Subtitled “A Novel of the Last Tsar,” Robert Alexander’s The Kitchen Boy tells the story of the final days of the Romanovs – the family of the last Russian tsar – after their exile, as they move closer and closer to their pitiful execution in an isolated basement. It’s a grim story, to be sure, but Alexander brings it to life nicely, due in no small part to his choice of framing the story as the memories of their young kitchen boy, who waited on the family in their imprisonment. Alexander has done his research and then some; each and every character comes to life, and while we plunge fairly directly into the story, there’s never a sense of being lost or confused about what’s going immediately going on.
And yet, while the day-to-day plot is always clear, there’s a sense that limiting his focus so tightly on these final days hurts the book in some fairly severe ways.
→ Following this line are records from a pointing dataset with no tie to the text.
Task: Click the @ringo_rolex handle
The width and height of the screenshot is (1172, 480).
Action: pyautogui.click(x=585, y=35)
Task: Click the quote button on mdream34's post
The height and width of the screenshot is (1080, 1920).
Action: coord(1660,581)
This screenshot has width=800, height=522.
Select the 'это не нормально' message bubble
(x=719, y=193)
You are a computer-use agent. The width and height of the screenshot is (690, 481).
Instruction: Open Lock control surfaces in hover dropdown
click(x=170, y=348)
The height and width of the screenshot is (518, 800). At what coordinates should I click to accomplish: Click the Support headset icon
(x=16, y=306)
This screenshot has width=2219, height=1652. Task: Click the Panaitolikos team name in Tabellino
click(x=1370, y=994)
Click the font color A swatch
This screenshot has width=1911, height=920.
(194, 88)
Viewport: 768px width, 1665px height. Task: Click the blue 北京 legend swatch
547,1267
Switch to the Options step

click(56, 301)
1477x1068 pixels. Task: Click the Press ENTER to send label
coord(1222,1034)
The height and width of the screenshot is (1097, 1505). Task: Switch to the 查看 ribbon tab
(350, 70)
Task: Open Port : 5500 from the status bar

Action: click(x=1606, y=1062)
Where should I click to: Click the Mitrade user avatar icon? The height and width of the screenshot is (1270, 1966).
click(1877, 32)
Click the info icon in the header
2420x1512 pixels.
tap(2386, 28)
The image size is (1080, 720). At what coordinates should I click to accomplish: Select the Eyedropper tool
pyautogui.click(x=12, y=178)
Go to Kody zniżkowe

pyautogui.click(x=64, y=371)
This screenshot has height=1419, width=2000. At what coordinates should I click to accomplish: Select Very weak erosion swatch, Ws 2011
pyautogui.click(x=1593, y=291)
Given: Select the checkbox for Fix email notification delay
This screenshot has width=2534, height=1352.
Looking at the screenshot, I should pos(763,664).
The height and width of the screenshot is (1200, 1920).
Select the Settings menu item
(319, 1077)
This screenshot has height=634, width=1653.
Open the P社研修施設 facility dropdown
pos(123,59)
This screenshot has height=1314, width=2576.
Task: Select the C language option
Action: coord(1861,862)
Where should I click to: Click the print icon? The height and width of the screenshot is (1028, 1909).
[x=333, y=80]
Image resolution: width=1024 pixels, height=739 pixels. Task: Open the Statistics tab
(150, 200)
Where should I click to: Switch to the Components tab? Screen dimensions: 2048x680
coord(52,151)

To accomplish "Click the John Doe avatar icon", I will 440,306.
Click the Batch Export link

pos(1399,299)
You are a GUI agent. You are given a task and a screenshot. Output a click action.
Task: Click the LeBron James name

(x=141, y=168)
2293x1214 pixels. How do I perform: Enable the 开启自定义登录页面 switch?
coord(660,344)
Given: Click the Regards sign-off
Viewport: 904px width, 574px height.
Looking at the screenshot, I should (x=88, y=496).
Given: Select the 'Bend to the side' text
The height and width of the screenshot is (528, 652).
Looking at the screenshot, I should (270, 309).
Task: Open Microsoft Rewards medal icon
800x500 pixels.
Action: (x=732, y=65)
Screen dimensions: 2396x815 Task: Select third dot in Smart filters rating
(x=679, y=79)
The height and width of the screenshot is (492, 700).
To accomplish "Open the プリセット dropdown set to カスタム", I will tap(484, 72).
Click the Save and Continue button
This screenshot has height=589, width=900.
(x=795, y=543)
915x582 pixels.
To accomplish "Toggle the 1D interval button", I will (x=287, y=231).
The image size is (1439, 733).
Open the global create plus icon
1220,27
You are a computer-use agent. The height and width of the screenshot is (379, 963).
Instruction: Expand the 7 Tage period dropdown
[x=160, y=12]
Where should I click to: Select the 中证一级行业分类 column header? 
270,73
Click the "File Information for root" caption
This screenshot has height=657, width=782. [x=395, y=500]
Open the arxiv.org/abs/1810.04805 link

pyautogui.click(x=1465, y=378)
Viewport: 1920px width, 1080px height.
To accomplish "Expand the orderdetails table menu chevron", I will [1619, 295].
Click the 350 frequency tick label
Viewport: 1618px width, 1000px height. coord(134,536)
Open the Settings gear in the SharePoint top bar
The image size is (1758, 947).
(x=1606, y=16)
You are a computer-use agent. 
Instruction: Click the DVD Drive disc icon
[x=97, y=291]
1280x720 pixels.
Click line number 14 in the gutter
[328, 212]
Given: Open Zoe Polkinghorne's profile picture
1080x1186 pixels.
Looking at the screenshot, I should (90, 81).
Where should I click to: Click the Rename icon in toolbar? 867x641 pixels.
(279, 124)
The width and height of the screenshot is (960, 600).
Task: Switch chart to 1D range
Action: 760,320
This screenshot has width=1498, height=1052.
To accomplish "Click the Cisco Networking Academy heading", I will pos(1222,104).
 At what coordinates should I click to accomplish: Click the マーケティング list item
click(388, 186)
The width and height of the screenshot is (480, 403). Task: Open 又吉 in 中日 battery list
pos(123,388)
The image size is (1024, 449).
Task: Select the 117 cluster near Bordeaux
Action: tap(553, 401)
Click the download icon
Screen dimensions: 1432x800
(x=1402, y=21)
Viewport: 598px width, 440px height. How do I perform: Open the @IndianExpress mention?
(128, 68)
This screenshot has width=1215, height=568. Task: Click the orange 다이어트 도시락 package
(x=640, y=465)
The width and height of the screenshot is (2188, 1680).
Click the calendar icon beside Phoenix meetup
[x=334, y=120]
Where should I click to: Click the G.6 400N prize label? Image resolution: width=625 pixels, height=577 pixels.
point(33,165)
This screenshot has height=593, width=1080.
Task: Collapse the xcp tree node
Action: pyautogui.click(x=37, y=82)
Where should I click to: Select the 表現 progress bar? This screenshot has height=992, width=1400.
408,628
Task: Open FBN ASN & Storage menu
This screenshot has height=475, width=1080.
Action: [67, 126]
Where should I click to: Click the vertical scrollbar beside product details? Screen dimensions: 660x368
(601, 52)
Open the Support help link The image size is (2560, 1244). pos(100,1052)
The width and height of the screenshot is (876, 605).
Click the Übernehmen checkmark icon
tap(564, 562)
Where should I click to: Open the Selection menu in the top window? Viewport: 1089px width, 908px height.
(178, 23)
If you don’t know much about the Russian Revolution, don’t count on getting much background here. Want to know why the tsar has been imprisoned? Want to know what pushes their captors to kill them? You’ll get little help here, and that ultimately makes the book a little frustrating. Yes, it tells its narrow story well, and focuses in on its window of time. But in losing some of the context, the book suffers, with lots of decisions and ideas feeling vaguer or more uncertain than they should. In some ways, it almost feels like a sequel, with constant references to characters and events that we’re expected to know.
Of course, this being a historical novel, that makes some sense. Alexander is clearly an expert, and his choice of narrator frames the story as someone who assumes his listener is familiar with the context. But for the more casual reader, the experience is a little more frustrating. It’s still a gripping, involving story (the frame story aside, which never did that much for me), and his portrait of the tsar and his family is always captivating. It just feels like there’s so much context that the book needs to truly work as well as it should.